§ **Task details**: Render the entries as a Markdown table, from the line that contains "The image size is (1125, 2436)." down to the line that contains "I will coord(999,420).", both included. Use the columns Row and Text, number the rows in order, and leave out blank lines.

═════ Source data ═════

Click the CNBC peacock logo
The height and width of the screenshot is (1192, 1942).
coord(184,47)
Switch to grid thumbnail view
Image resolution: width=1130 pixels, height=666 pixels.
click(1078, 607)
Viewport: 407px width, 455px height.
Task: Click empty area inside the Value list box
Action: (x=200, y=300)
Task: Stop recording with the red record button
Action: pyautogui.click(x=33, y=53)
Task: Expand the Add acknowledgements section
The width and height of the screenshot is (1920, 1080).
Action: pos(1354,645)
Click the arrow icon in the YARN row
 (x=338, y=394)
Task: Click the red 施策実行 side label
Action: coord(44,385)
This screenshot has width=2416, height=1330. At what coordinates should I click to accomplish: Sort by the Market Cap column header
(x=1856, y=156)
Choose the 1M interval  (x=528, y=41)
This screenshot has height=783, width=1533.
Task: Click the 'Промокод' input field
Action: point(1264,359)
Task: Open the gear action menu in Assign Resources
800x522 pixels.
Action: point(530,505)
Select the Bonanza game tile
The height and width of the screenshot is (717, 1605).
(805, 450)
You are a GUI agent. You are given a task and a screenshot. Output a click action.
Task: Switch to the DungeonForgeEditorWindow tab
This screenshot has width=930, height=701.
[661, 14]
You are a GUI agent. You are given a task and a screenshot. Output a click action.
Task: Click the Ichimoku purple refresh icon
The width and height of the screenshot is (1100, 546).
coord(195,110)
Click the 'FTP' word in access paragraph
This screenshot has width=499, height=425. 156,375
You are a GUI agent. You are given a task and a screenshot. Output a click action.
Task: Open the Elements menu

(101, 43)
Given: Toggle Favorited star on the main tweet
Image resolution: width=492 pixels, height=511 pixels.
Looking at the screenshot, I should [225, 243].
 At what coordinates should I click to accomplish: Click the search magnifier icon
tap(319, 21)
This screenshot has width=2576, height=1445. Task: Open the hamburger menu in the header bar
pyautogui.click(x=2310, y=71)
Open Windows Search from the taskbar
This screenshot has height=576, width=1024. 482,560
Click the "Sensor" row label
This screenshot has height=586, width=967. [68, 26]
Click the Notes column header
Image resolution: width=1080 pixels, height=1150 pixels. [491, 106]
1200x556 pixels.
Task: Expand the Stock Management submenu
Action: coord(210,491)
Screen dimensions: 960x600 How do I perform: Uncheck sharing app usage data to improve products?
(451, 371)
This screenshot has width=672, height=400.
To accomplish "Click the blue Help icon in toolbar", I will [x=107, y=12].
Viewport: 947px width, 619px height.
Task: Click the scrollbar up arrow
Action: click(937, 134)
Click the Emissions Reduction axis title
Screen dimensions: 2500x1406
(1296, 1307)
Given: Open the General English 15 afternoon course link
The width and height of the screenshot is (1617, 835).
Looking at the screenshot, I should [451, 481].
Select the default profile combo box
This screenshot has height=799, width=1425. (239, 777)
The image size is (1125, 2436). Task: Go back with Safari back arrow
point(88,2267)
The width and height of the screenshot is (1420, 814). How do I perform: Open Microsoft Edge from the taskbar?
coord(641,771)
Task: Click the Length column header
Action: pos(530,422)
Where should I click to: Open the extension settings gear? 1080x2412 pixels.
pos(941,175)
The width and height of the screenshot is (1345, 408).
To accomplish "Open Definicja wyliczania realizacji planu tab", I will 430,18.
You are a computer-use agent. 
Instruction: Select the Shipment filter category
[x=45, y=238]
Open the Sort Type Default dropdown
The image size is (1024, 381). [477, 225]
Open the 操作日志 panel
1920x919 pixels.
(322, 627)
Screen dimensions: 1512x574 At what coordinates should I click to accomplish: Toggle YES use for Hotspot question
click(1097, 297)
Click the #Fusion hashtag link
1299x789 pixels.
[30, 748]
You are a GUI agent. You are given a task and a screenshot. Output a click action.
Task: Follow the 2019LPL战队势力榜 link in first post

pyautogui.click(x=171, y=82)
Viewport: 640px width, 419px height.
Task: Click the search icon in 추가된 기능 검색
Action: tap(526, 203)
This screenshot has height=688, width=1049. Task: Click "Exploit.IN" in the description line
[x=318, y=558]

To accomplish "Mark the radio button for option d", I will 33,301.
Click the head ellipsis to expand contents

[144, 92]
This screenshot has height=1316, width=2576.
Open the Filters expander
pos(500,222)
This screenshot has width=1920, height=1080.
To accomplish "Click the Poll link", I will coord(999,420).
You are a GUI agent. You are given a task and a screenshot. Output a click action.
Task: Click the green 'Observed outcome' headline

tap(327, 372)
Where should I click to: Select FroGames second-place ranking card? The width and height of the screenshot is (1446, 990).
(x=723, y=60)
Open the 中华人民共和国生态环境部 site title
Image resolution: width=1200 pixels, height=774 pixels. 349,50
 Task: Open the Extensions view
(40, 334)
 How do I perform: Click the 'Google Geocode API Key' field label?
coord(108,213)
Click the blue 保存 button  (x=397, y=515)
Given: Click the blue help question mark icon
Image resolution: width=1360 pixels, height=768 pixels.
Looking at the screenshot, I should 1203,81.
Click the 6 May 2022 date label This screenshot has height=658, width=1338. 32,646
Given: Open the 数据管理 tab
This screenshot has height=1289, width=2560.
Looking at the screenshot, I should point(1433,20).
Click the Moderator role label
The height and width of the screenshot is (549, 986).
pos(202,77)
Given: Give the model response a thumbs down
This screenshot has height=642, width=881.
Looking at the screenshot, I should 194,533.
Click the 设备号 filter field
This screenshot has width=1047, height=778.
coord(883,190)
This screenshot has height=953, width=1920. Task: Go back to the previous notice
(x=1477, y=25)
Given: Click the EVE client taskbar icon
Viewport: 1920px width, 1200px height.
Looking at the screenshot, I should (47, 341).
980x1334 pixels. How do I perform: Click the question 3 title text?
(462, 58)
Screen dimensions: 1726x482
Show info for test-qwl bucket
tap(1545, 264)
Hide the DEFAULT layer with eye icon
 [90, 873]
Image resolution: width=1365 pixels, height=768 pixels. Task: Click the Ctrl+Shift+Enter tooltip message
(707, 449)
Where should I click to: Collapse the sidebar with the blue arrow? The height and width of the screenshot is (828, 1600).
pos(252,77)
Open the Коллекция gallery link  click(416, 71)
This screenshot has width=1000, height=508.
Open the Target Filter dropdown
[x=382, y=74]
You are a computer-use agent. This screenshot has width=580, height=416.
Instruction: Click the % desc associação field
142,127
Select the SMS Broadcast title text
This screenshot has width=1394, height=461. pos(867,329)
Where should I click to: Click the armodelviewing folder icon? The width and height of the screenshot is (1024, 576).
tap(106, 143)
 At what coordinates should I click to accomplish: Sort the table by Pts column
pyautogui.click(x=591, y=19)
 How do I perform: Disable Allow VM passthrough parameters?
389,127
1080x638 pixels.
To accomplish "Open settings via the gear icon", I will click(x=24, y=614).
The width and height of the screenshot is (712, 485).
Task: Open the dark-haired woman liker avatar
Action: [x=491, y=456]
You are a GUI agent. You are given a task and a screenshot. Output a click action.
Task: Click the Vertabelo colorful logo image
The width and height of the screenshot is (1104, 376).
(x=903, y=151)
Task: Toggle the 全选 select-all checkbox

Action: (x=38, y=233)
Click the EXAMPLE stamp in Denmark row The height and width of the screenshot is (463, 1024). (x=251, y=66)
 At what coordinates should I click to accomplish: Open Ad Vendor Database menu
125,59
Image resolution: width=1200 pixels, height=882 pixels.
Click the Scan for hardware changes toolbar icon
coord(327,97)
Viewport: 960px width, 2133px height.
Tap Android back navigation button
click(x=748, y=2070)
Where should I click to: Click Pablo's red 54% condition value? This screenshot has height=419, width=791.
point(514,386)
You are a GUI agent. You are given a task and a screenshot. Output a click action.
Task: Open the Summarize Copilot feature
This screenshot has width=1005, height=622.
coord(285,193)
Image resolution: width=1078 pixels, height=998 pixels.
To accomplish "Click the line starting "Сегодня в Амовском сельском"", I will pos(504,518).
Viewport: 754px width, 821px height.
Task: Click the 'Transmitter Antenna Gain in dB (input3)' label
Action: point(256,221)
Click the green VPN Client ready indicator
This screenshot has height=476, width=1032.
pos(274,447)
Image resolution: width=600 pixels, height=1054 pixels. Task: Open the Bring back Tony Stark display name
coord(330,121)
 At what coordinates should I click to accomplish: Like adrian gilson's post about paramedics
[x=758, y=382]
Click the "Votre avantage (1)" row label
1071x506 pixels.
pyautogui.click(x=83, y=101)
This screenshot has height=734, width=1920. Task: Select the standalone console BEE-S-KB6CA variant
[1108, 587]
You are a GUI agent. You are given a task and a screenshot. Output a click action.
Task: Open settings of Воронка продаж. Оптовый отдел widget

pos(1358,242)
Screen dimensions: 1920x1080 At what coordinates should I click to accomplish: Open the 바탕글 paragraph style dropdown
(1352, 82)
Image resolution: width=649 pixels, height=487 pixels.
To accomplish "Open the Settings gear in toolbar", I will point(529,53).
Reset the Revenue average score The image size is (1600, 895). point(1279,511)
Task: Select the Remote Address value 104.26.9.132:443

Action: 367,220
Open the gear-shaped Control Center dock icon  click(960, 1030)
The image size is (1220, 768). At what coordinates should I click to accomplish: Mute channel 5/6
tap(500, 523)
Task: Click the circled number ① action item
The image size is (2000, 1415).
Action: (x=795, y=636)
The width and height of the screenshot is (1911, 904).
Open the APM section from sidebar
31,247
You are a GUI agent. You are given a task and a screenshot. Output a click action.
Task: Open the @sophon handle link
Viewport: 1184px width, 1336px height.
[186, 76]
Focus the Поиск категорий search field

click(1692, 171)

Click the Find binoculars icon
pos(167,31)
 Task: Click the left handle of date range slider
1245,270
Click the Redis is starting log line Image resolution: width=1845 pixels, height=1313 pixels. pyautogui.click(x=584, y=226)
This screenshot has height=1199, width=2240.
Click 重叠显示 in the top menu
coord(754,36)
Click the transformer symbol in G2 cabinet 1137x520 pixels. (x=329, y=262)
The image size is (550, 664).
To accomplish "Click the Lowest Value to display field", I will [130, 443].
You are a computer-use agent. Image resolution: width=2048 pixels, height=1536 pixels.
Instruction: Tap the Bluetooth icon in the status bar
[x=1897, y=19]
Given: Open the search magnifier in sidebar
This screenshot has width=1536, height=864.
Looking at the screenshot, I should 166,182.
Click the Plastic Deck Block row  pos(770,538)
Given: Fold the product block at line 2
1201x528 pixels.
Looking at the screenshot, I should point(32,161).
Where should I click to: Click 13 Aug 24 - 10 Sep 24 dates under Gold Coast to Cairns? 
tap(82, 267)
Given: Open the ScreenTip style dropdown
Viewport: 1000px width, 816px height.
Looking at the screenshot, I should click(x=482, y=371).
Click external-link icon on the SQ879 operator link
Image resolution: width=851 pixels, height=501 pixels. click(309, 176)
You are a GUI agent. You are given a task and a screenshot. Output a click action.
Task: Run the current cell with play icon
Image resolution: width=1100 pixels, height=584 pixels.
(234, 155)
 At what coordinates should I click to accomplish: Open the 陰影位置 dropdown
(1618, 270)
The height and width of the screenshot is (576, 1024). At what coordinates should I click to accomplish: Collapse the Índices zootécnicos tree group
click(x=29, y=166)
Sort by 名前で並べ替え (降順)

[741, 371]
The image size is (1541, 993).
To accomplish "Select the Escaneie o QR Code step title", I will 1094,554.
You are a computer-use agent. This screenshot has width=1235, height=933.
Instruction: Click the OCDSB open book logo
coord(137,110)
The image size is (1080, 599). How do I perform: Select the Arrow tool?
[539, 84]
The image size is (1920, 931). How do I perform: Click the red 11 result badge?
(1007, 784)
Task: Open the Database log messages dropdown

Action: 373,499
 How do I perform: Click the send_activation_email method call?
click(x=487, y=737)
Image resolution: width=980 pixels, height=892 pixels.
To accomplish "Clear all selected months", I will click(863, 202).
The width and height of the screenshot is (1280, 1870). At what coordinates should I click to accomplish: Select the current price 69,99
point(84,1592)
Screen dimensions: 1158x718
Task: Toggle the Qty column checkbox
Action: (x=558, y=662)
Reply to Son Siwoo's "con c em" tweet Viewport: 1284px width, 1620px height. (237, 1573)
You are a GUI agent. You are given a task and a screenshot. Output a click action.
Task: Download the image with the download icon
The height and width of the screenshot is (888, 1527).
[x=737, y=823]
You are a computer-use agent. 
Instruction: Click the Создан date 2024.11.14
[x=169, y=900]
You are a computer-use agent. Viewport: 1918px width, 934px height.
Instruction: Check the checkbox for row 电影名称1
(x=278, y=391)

═════

§ **Written response**:
| Row | Text |
|---|---|
| 1 | The image size is (1125, 2436). Task: Go back with Safari back arrow |
| 2 | point(88,2267) |
| 3 | The width and height of the screenshot is (1420, 814). How do I perform: Open Microsoft Edge from the taskbar? |
| 4 | coord(641,771) |
| 5 | Task: Click the Length column header |
| 6 | Action: pos(530,422) |
| 7 | Where should I click to: Open the extension settings gear? 1080x2412 pixels. |
| 8 | pos(941,175) |
| 9 | The width and height of the screenshot is (1345, 408). |
| 10 | To accomplish "Open Definicja wyliczania realizacji planu tab", I will 430,18. |
| 11 | You are a computer-use agent.  |
| 12 | Instruction: Select the Shipment filter category |
| 13 | [x=45, y=238] |
| 14 | Open the Sort Type Default dropdown |
| 15 | The image size is (1024, 381). [477, 225] |
| 16 | Open the 操作日志 panel |
| 17 | 1920x919 pixels. |
| 18 | (322, 627) |
| 19 | Screen dimensions: 1512x574 At what coordinates should I click to accomplish: Toggle YES use for Hotspot question |
| 20 | click(1097, 297) |
| 21 | Click the #Fusion hashtag link |
| 22 | 1299x789 pixels. |
| 23 | [30, 748] |
| 24 | You are a GUI agent. You are given a task and a screenshot. Output a click action. |
| 25 | Task: Follow the 2019LPL战队势力榜 link in first post |
| 26 | pyautogui.click(x=171, y=82) |
| 27 | Viewport: 640px width, 419px height. |
| 28 | Task: Click the search icon in 추가된 기능 검색 |
| 29 | Action: tap(526, 203) |
| 30 | This screenshot has height=688, width=1049. Task: Click "Exploit.IN" in the description line |
| 31 | [x=318, y=558] |
| 32 | To accomplish "Mark the radio button for option d", I will 33,301. |
| 33 | Click the head ellipsis to expand contents |
| 34 | [144, 92] |
| 35 | This screenshot has height=1316, width=2576. |
| 36 | Open the Filters expander |
| 37 | pos(500,222) |
| 38 | This screenshot has width=1920, height=1080. |
| 39 | To accomplish "Click the Poll link", I will coord(999,420). |